Strategies to enhance the generation of functional tissue-specific cell types tor cell-based transplantation therapy include the application of chemicals or small molecules to ex vivo cells isolated from patients or healthy donors. Certain chemicals induce desired gene expression, cell fate, and cell function and may also be used in vivo as therapeutics to induce endogenous cells in the body to repair or regenerate tissue.

The reprogramming of somatic cells into iPSCs through the addition of the OSKM genes (OSKM-mediated reprogramming) can be enhanced or partially replaced by small molecules that can be used to activate the expression of repressed genes.

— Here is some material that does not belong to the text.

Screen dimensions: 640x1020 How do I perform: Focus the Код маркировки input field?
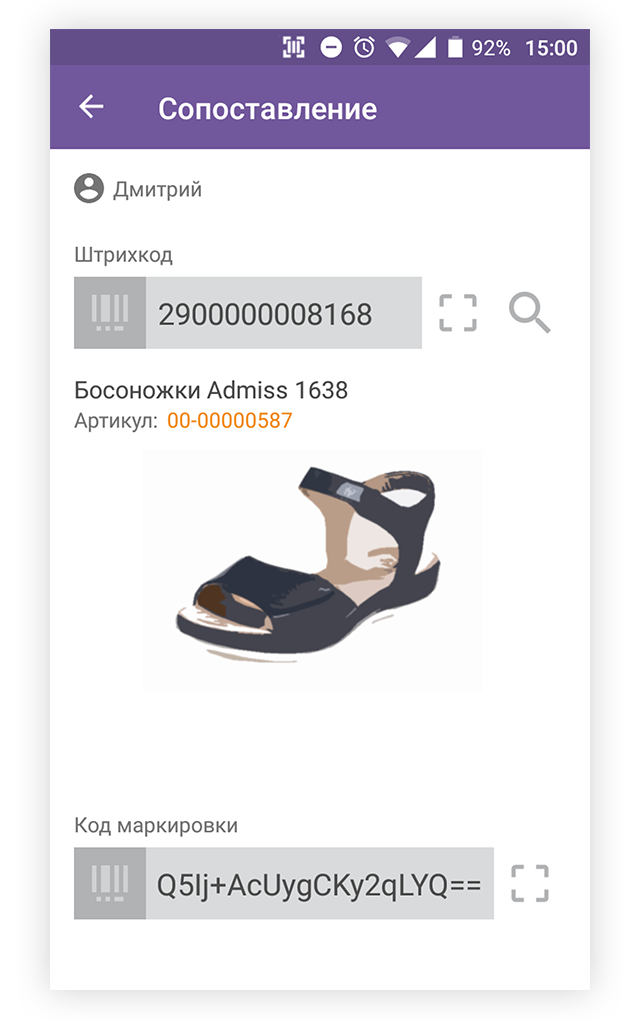coord(319,883)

Many small molecules modulate gene expression/repression by changing the DNA methylation, histone acetylation, and histone methylation. DNA methylation, histone acetylation, and histone methylation are part of the epigenetic control of gene expression. These epigenetic modifications are not changes to the genetic code but are chemical and structural modifications that impact the way genes are packaged into the DNA-protein complex called chromatin. These epigenetic modifications cause certain genes to be in open chromatin or closed chromatin conformations that enable or prevent the gene from being active. Although different cell types contain the same genes, epigenetic differences allow different cell types to activate different subsets of genes.

During cellular reprogramming, DNA methylation is lost from regulatory regions of pluripotency-related genes. Small molecules that inhibit DNA methyltransferases or that target DNA demethylation processes may facilitate cellular reprogramming. Enzymes that modify histones such as histone acetyltransferases, histone deacetylases, histone methyltransferases (HMTs) and histone lysine demethylases (KDMs) may also be targeted by small molecules to affect cellular reprogramming. Preclinical research has shown that modification of epigenetics with small molecules can increase the efficiency of OSKM-mediated reprogramming and in some cases replace the need for the introduction of some OSKM genes.

Certain small molecules target signaling pathways to reprogram the composition of genes that are in active transcription. Afferent endocrine, paracrine, and cytokine signaling molecules cause cells to respond through the activities of interdependent molecules that form signal transduction pathways. Modulation of signaling pathways affects the activity of downstream transcriptional effectors and is a potential mechanism for cell reprogramming. SBB431542 and RepSox are small-molecule inhibitors of the signaling molecule TGFβ, that were shown to enhance iPSC reprogramming and replace Sox2. Only Oct4 was needed for iPSC reprogramming when A 83-01, an inhibitor of TGF-βRI, ALK4 and ALK7, was used on mouse or human somatic cells. Retinoic acid (RA) is another signaling molecule that is a target for cell reprogramming.

During cellular reprogramming towards pluripotency, cellular metabolism switches from oxidative respiration toward glycolysis. Small molecules can be used to promote glycolytic metabolism.

Decellularization is a process by which cellular components of living tissue are removed, and the remaining acellular extracellular matrix (aECM) scaffold is used as a natural scaffold for tissue engineering. Chemical or physical methods are used to remove cellular components and the aECM scaffold has bio-inductive properties on cells that are cultured on it, such as chemotaxis, attachment, migration, proliferation, and function in cells. The native vasculature is preserved, which allows the engineered tissues to be perfused and withstand physiological blood pressures.

Synthetic and naturally derived polymers may be combined to produce scaffolds that are compatible with human physiology. Naturally derived polymers include alginate, gelatin, collagen, fibrin, and hyaluronic acid. Synthetic polymers include polyethylene glycol. As of 2020, the resolution limit of bioprinter technology is about 2 μm for acellular constructs and 50 μm for constructs that include encapsulated cells. In preclinical research using animal models, cartilage and bone tissues have been produced with 3D bioprinting. Vascular, neurological, and lymphatic networks or tissues more than 1 cm in thickness are difficult to produce with 3D bioprinting.